When your father and I married there wasn’t all this family planning. It was denial or children. Your father wasn’t good at denial.’ She says those words with a bitterness I find hard to take. All of a sudden I don’t want to know anymore, but it’s too late. I don’t want his memory tangled up in this conversation, this is between mother and I.
‘All my adult life I have craved a child, and you can lie there and say you didn’t want me! Well at least you had the option, I had none. You’ve no idea what it’s like to feel that ache inside, the need to be a mother and know you can never be one. You are angry because you had me, well just try to think how I feel, knowing you gave birth to me unwillingly and that you gave birth to a daughter who was infertile.’ She has a snarl on her face but I am raging, and she can see it.

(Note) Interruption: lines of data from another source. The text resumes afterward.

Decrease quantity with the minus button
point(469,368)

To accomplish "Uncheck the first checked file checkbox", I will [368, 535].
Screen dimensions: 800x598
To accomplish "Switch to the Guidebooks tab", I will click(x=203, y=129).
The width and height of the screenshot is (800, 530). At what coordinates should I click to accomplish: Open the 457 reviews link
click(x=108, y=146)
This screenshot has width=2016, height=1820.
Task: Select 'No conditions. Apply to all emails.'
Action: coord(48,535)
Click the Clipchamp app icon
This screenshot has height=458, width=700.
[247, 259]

‘I might be difficult and too outspoken for your taste but you are just pitiful. All you do is snipe and bitch about other people, bring them down because you don’t like yourself and you want them to feel as bad as you do. Well congratulations you have succeeded. Why do you think father left you? Well it was because you never gave him a moments peace’ she sneers at me. ‘And you did!? When you were a child he was always having to put right the things you did wrong. How do you think he felt when you were expelled from school and when you disappeared at sixteen to Morocco. Was that giving him peace? When you were arrested at Greenham Common do you think that helped his career? You have no right to accuse me of anything!’ Suddenly she drains of colour and clutches her chest she begins to breathe heavily. I shout out.
‘Lucy! Lucy! Bring mothers pills!’ Fortunately Lucy appears and knows what to do.
‘Take these Mrs.’ she says, holding mother’s head forward to the glass of water. ‘She be alright when they work’.